SYLVIE DE MEERLEER

 

° Belgium 1986

lives and works in Bruges — Belgium

 

Sylvie De Meerleer participated at Coup de Ville 2016. This text was published in the catalogue.

 

Drawing gives a direct reflection of the artist’s intimate and mental process. Hesitation, serendipity and error leave traces. Nothing remains hidden. The purity of the medium provides a tenuous result. What happens under the skin is just what Sylvie De Meerleer captures in her drawings.

 

She questions the graphic line, the texture, the carrier and the method of presentation as building blocks of the medium. She extends the research with sculptural interventions such as transparent variants of drawings, pleated and sewn together. Or she cuts drawings and places them with each other in order to complete an image. Sometimes De Meerleer works with found image material. This is illustrated via her choice of ‘stills’ from pornographic films. Her focus is on imagery with volumes and graceful postures. She looks for the psychology of these characters and wonders whether there are in these confrontational images moments of tenderness and intimacy. Other images take shape by utilizing the possibilities of the drawing materials. Then she comes to an abstract representation of lines and points, focusing on the energy released during the working process.

 

In the Coup de Ville exhibition Sylvie De Meerleer combines drawings in amalgamation with a new work in which she further continues her investigation of tenderness, intimacy and tactility. She returns to a childhood memory in which for the first time she became aware of her physicality. Before she fell asleep as a child, her mother regularly drew figures on her bare back. The challenge was to find a balance between mental alertness and enjoying fading away. When she was able to guess what was drawn: a square, heart, sun, rain, hail, ... she was rewarded with an additional drawing.

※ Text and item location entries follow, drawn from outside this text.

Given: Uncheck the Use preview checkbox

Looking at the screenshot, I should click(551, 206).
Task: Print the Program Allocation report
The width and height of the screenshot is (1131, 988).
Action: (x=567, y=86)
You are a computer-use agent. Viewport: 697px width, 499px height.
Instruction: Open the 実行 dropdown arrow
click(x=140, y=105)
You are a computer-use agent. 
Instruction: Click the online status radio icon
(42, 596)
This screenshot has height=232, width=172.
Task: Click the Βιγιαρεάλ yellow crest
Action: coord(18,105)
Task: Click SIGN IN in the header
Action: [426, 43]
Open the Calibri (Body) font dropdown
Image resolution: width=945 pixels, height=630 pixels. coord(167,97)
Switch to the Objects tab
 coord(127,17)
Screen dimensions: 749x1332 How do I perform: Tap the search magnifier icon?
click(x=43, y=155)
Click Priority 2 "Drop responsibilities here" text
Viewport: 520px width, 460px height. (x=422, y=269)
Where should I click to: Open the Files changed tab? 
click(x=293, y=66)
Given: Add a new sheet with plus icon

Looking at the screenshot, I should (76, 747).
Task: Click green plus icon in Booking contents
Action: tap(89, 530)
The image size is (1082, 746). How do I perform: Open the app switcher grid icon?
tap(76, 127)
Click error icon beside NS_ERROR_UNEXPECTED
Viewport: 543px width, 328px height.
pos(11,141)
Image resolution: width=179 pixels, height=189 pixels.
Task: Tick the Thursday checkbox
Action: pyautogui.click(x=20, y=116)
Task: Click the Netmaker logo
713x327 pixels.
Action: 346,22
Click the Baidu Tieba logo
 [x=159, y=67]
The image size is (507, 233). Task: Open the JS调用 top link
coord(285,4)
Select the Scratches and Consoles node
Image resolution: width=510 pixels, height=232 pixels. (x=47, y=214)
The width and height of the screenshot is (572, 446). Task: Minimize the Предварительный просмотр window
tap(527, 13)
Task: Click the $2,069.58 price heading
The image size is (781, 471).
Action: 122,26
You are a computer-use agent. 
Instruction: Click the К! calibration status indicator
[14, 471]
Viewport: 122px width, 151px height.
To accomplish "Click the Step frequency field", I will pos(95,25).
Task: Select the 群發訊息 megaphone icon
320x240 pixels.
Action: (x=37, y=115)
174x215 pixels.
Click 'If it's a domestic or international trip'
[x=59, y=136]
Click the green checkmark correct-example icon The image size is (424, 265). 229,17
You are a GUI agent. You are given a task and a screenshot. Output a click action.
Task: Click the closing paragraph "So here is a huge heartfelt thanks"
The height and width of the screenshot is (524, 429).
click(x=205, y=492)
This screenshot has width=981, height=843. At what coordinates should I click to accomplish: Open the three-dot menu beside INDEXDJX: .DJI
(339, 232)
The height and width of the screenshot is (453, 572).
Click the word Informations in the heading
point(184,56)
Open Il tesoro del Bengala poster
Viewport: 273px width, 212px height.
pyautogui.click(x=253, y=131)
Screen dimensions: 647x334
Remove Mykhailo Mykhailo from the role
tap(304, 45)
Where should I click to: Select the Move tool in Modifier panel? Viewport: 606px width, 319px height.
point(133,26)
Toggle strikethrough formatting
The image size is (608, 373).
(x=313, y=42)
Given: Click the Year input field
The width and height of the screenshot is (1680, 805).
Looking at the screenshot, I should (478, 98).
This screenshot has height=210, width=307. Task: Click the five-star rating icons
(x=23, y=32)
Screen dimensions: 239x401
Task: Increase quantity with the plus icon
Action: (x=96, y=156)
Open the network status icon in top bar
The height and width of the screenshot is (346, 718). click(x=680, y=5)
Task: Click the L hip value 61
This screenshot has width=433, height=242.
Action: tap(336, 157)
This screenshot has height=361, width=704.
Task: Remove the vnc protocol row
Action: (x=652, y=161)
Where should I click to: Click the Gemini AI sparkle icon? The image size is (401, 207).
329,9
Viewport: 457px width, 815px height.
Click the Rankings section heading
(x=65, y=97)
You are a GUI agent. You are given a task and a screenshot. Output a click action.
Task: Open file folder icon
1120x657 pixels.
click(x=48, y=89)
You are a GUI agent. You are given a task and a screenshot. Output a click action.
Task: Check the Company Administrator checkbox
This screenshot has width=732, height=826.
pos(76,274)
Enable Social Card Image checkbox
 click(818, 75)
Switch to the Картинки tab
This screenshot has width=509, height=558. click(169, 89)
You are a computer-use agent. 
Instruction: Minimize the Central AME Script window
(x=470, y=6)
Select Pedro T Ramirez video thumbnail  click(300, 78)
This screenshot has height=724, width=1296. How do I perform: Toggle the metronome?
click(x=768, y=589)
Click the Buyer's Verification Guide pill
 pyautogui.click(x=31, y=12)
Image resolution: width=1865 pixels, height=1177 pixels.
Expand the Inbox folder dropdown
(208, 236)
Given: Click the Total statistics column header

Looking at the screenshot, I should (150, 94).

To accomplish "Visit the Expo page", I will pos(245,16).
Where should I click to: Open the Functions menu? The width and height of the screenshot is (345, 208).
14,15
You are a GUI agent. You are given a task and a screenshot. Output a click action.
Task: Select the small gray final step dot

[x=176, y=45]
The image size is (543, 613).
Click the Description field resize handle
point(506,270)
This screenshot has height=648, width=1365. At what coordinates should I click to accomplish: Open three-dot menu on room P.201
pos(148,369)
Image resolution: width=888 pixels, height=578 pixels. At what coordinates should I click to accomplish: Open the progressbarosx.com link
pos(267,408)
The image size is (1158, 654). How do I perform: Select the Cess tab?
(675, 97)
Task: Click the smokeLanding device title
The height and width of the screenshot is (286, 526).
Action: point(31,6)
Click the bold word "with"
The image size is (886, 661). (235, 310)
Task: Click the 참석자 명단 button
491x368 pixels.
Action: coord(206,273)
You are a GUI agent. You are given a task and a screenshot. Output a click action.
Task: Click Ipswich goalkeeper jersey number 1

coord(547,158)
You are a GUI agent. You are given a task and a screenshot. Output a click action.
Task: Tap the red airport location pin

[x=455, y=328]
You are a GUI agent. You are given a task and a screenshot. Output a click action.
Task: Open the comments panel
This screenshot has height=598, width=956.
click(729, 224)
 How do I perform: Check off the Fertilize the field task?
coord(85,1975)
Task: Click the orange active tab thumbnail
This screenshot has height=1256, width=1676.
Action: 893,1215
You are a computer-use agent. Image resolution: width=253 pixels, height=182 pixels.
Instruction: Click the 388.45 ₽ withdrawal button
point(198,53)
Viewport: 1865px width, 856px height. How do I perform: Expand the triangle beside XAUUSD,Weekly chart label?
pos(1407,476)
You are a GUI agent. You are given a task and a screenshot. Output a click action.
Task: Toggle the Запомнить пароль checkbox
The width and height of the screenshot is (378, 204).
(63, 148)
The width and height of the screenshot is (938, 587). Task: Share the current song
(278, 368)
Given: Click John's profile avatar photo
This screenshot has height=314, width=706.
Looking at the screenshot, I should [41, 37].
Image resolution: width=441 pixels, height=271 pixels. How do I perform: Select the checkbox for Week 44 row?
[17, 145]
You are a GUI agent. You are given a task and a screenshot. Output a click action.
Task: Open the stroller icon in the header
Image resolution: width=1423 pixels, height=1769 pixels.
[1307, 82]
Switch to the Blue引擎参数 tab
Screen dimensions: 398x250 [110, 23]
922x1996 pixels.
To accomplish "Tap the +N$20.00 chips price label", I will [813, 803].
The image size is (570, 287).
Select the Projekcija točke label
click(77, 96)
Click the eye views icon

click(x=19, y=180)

These soft engravings showed no physical or tangible trace, the drawings always remained invisible. It’s about a perception, sensing a culture that is not tangible. Unveiling such experiences seems almost impossible, which is why the artist opts for a video composition and a weekly performance in which she draws on the back of interested people in a private room.

 

Striving to reveal the importance of tactility and intimacy she revisits a youthful evocation and disseminates this among others.